Selesai melaksanakan Shalat Maghrib berjama’ah, kini para hadirin membuat lingkaran berisi lima orang untuk bersiap-siap menyantap makan malam dalam satu nampan nasi yang berlauk daging kambing serta sedikit taburan kismis. Setelah selesai melahap hidangan makan malam mereka bubar ke rumah masing-masing.
Lantunan Takbir bergema di Masjid-Masjid Tarim yang berjumlah 400 Masjid hingga larut malam, dahulu hanya berkisar 360 Masjid hanya saja seiring berangsurnya zaman dari masa ke masa di mana setiap tahunnya banyak yang membangun Masjid maka pada saat ini telah mencapai jumlah 400 Masjid, padahal Kota Tarim hanya sebesar luas satu kecamatan yang ada di Indonesia. Kebiasaan orang-orang Tarim selain menghidupkan malam Hari Raya dengan Takbir, mereka juga menghidupkannya dengan Tilawah Al-Qur’an dan ibadah-ibadah lainnya.
Sesampainya di penginapan, kami melanjutkan dengan jama’ah Shalat Isya’ setelah sesaat sebelumnya kami mengambil jeda untuk istirahat sebentar. Setelah selesai membaca Wirid rutin Ba’da Isya’, teman-teman membuat Khataman Qur’an bersama dalam rangka Haul salah seorang ayah dari teman kami yang merupakan Ulama’ besar di Jawa Timur yang semasa Hidupnya beliau mengabdikan diri untuk berdakwah hingga setiap kali mengadakan Majelis dihadiri puluhan ribu masa.

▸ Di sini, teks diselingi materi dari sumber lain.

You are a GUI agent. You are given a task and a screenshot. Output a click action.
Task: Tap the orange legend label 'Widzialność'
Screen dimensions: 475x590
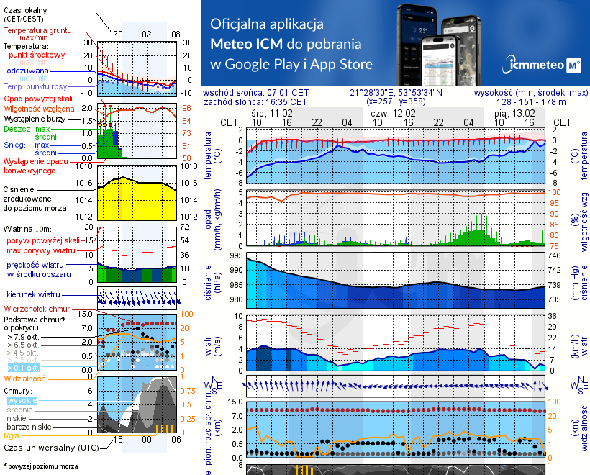[25, 377]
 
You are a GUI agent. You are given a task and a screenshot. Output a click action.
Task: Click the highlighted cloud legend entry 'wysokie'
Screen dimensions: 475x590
[22, 399]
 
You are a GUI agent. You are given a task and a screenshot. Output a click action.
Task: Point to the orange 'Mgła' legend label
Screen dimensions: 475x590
[12, 435]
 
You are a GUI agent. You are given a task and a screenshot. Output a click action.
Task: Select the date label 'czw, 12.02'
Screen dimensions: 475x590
[393, 114]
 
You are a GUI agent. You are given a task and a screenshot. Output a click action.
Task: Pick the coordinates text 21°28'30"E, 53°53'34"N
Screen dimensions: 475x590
[396, 93]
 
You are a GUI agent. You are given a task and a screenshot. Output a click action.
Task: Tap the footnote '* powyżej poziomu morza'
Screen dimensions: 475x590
[39, 466]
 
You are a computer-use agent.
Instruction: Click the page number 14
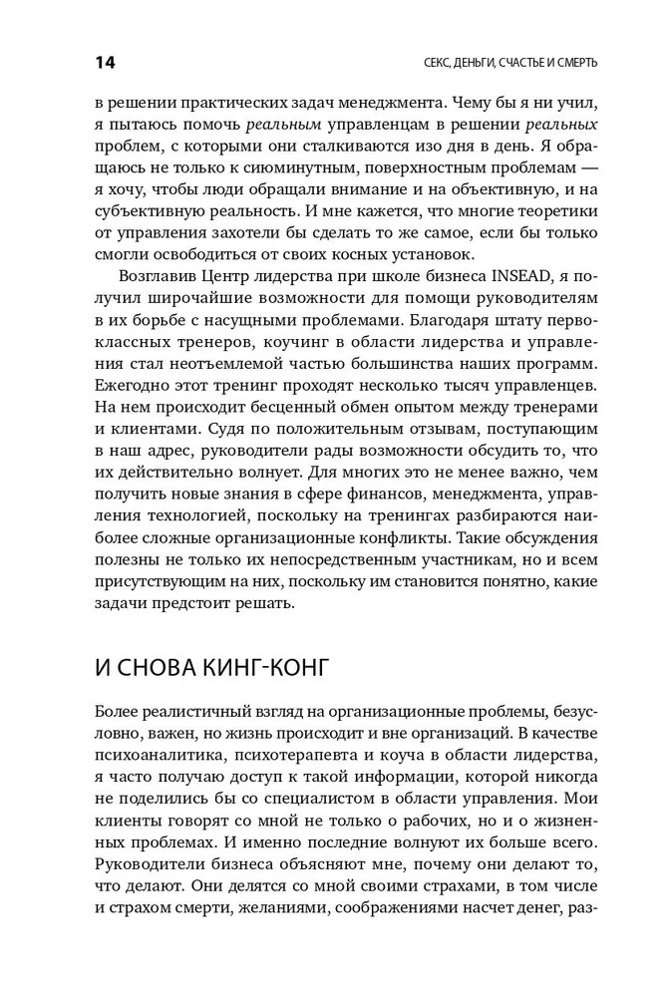coord(106,63)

Keesokan harinya, sebelum sarapan pagi sekitar pukul 6 waktu setempat kami berangkat ke Jabanah untuk melaksanakan Shalat Idul Adha. Jabanah ini bentuknya seperti Masjid, hanya saja Jabanah ini tidak diwakafkan untuk Masjid yang pada ketentuannya berkaitan dengan banyak Hukum Syariah. Nah selain digunakan untuk Shalat Hari Raya, Jabanah biasanya juga digunakan untuk Pelaksanaan Shalat Jenazah, karena di Tarim tak ada Jenazah yang dishalati di Masjid untuk keluar dari Khilafnya Madzhab Hanafi yang menyatakan jasad manusia itu menjadi najis karena mati sehingga tidak boleh dimasukkan ke Masjid, walaupun di Tarim ini mayoritas bermadzhab Syafi’i akan tetapi berdasarkan kesepakatan Ulama’nya mereka mengamalkan 4 Madzhab sekaligus dalam masalah Khilafiyahnya.

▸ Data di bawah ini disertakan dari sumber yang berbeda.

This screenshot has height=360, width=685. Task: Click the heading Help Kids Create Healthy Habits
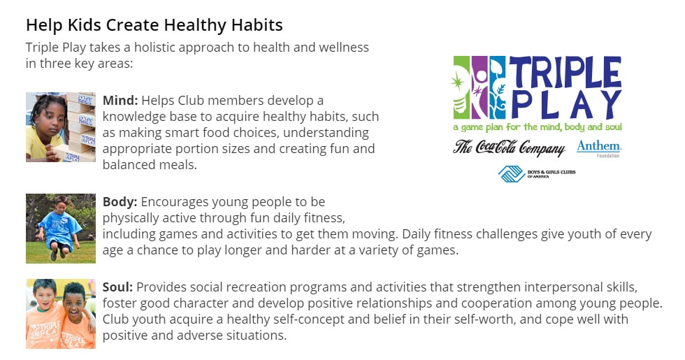pos(154,25)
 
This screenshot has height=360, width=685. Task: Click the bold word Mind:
pos(120,101)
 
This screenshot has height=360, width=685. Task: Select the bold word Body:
pos(120,202)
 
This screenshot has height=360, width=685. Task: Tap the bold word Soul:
pos(117,287)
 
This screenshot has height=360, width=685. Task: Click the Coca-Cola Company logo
pos(509,148)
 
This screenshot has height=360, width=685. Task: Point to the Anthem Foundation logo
pos(598,148)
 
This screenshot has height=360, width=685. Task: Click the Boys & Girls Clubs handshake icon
pos(512,174)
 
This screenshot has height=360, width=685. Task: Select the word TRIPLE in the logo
pos(565,72)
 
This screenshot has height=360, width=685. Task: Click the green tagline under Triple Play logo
pos(538,127)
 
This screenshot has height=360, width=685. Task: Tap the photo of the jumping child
pos(61,229)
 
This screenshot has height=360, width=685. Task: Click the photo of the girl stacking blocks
pos(61,127)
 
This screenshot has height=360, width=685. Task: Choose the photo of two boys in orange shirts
pos(61,314)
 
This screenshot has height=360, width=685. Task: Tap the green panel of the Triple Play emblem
pos(461,87)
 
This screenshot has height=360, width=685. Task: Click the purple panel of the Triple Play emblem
pos(479,87)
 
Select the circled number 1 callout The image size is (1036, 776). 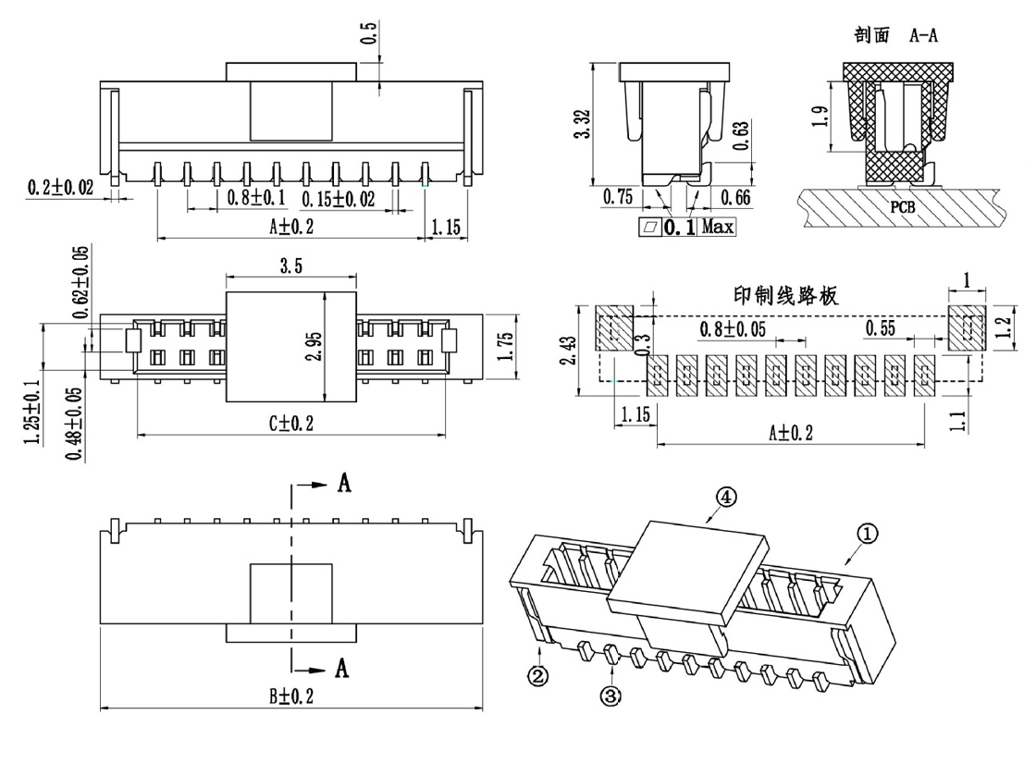[867, 534]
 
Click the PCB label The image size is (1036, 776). [904, 206]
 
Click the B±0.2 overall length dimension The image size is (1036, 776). [291, 696]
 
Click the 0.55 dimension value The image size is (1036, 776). [882, 328]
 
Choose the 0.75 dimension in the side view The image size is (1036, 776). [618, 196]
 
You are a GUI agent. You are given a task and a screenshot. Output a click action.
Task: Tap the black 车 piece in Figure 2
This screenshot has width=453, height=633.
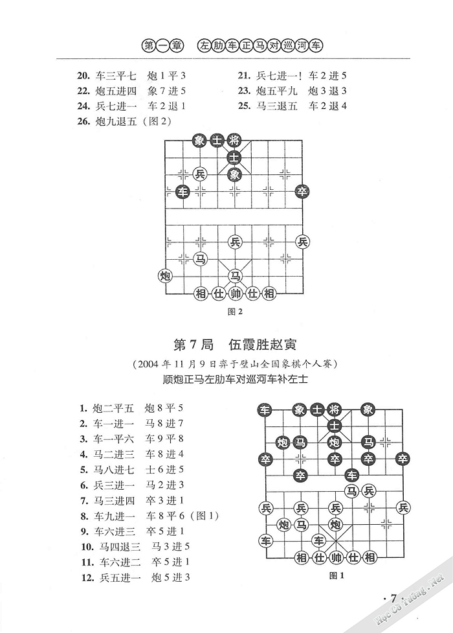tap(183, 192)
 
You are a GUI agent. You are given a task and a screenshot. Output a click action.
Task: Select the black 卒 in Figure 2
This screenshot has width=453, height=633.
tap(302, 191)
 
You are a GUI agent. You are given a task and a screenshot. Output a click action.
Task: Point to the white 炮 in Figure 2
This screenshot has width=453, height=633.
tap(166, 276)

Jarak dari Penginapan ke Jabanah hanya 10 menit menggunakan mobil, sedangkan Jabanah sendiri berlokasi di Pusat Kota Tarim yaitu berseberangan dengan Makam Zanbal yang terlenal itu dan hanya berjarak 300 meter dari Masjid Jami’ Tarim. Saat tiba di Jabanah, saya lihat jama’ah Shalat Ied sudah memadati lokasi. Jabanah sendiri mampu menampung sekitar 3000 jama’ah, hanya saja tak ada perempuan Shalat satu tempat dengan laki-laki di sini walaupun itu Shalat Ied sebagaimana lazim kita saksikan di Indonesia.
Hal ini tak lain untuk menjaga kehormatan wanita, di sisi lain bagi warga Tarim adalah dianggap suatu hal yang tabu jika ada sebuah perkumpulan yang di dalamnya terdapat laki-laki dan perempuan walaupun untuk Shalat. Bahkan di Masjd-Masjid di Kota ini kita tidak akan menemukan perempuan Shalat di Masjid maupun itu Shalat lima waktu, Shalat Tarawih dan sejenisnya.

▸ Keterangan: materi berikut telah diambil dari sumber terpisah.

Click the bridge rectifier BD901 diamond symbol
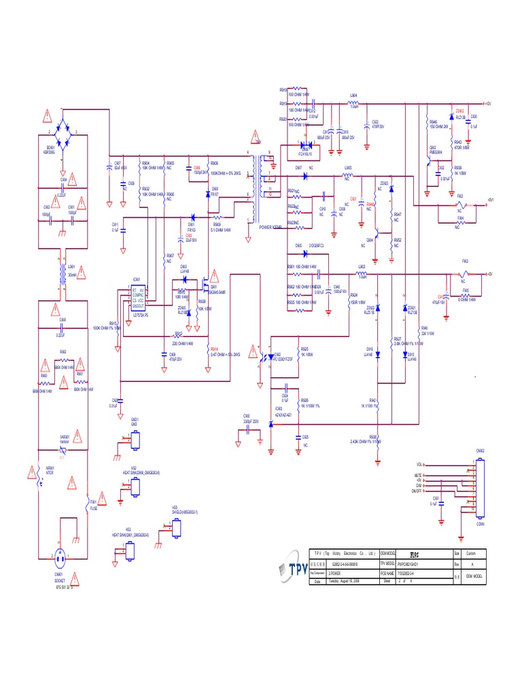click(x=63, y=126)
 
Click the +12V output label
click(x=487, y=104)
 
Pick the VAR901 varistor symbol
click(x=63, y=442)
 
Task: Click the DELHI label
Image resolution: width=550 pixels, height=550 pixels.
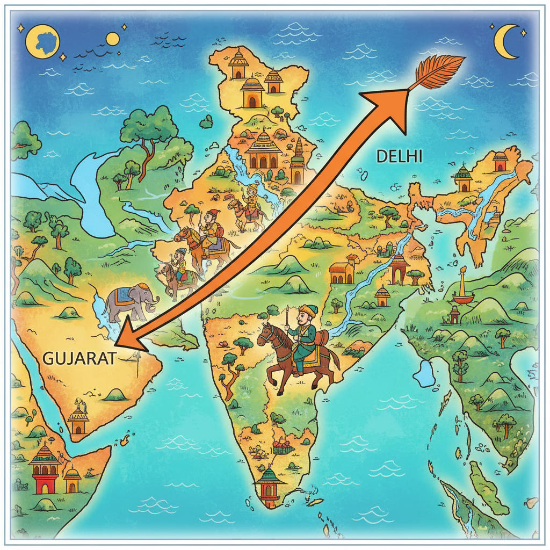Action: point(400,156)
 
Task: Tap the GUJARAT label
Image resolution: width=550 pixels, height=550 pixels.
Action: point(78,359)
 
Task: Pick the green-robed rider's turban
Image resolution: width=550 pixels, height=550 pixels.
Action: point(308,310)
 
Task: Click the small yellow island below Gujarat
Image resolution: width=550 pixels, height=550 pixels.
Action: point(126,441)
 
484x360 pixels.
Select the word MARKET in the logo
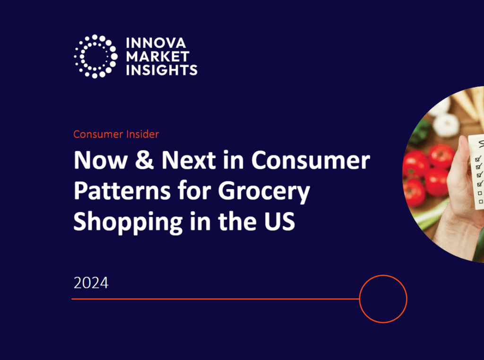coord(158,57)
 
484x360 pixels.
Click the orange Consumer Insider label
coord(116,134)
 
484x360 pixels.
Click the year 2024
coord(91,283)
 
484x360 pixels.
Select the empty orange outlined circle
coord(383,299)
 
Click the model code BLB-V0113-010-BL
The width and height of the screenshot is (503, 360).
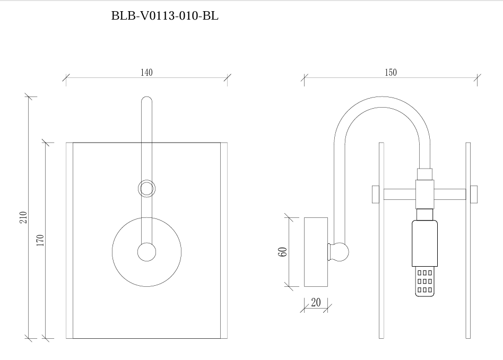click(x=164, y=16)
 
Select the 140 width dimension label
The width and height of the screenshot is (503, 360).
click(x=146, y=73)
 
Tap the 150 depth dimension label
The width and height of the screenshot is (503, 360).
click(x=391, y=73)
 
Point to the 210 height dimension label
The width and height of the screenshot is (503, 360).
click(x=23, y=217)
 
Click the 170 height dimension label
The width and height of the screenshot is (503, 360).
click(x=40, y=240)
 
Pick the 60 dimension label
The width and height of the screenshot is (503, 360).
click(x=283, y=252)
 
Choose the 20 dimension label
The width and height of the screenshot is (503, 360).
click(x=316, y=303)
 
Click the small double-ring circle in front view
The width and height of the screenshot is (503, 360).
click(x=147, y=188)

Hal ini sempat terjadi di kampung saya dari Kyai pertama yang menempatinya, tepatnya di Dusun Trebung, Desa Taman, Kecamatan Sreseh, Kabupaten Sampang, Madura. Di mana sejak dahulu kala kaum wanita dilarang medekati Masjid dan Mushalla untuk keperluan apapun khususnya Shalat dan baca Al-Qur’an. Hal ini berlangsung lama dari generasi ke generasi hingga tiba pada masa Kh. Zubeir Abrori memperkenankan para wanita untuk memasuki Masjid hingga sekarang.
Sembari menanti Shalat yang didirikan pada pukul 7 pagi, para jama’ah mengikuti lantunan Takbir yang menggema di Speaker Jabanah. Setelah Shalat Ied didirikan, kemudian dilanjutkan dengan Khutbah tentang Hari Raya Idul Adha yang berdurasi 35 menit. Selesai mendengarkan Khutbah, para jama’ah salam-salaman dan cipika-cipiki satu sama lain di area Jabanah.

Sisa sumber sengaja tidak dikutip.